* **What this task involves**
Once the line containing "Where should I" is found, please copy it and all lines after it through the end of the records, exactly, leaving out pictures.

*** Opening of Records supplied ***

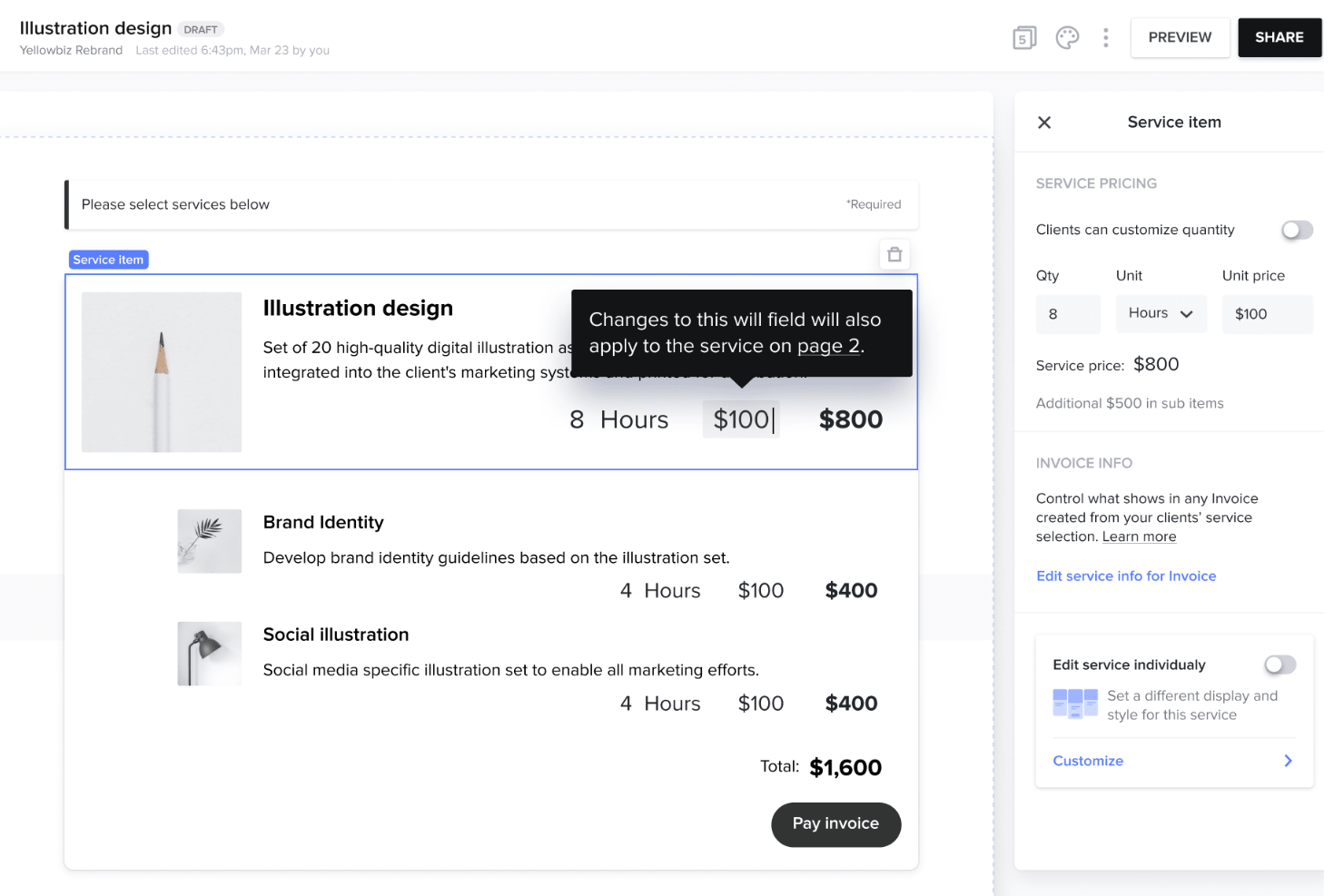Select the lamp thumbnail for Social illustration
Image resolution: width=1344 pixels, height=896 pixels.
click(x=209, y=653)
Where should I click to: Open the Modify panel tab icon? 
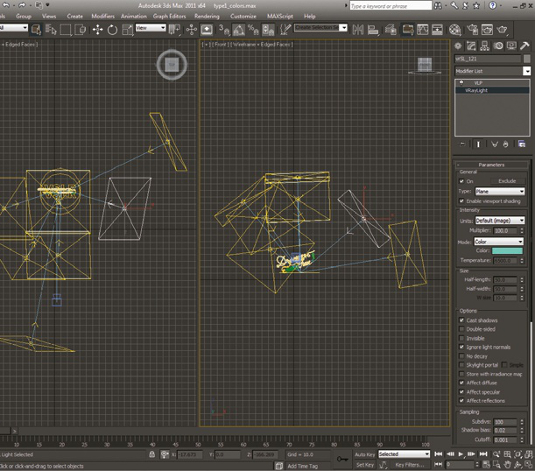pyautogui.click(x=472, y=46)
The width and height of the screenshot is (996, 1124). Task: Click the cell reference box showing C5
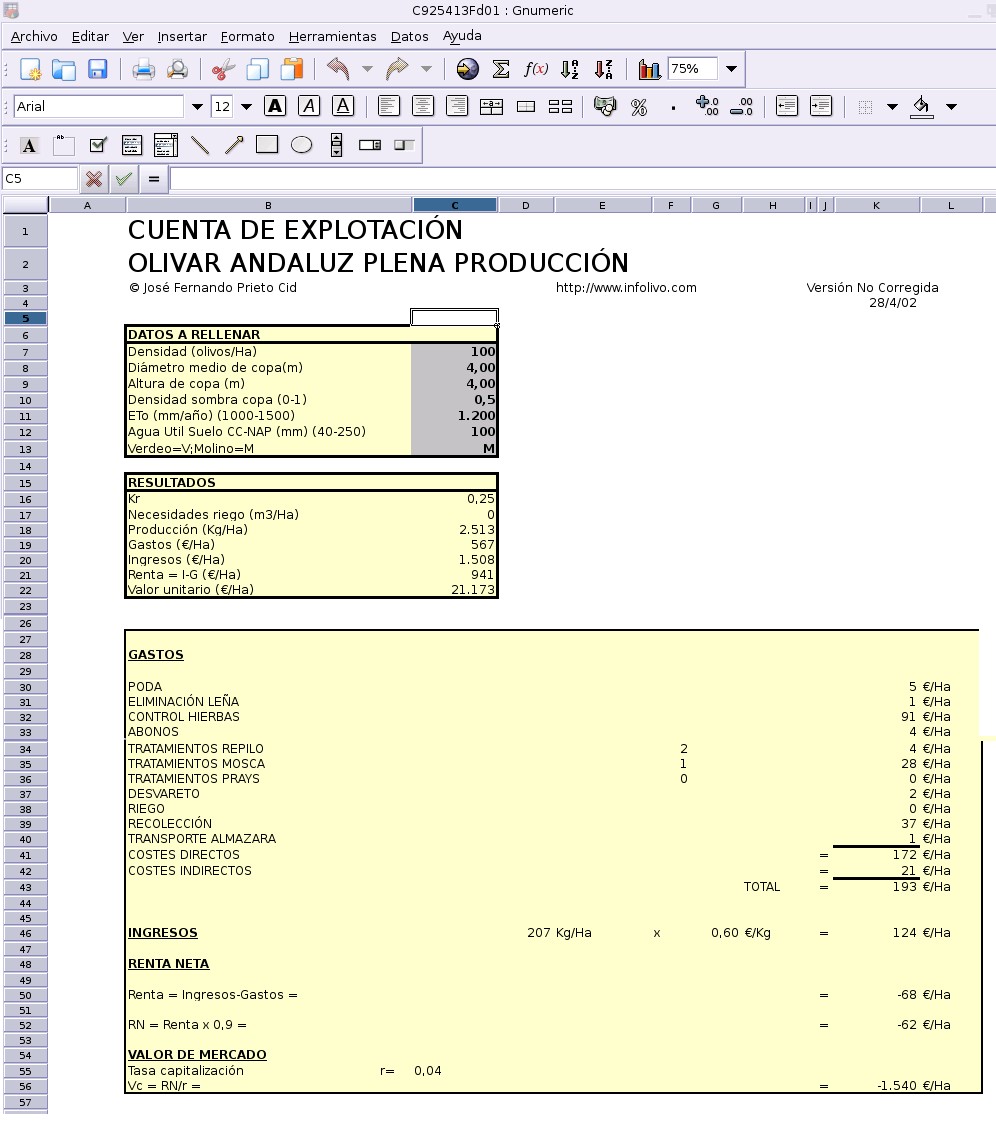coord(40,179)
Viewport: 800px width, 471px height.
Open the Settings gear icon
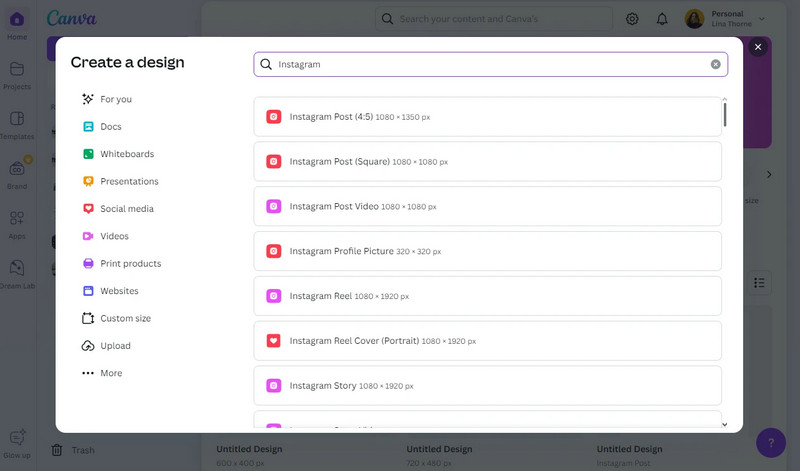(632, 19)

*** Close of Records supplied ***

* **Response to the exercise**
Where should I click to: Open the Modify panel tab icon? 
pyautogui.click(x=472, y=46)
The width and height of the screenshot is (996, 1124). Task: Click the cell reference box showing C5
coord(40,179)
Viewport: 800px width, 471px height.
Open the Settings gear icon
(632, 19)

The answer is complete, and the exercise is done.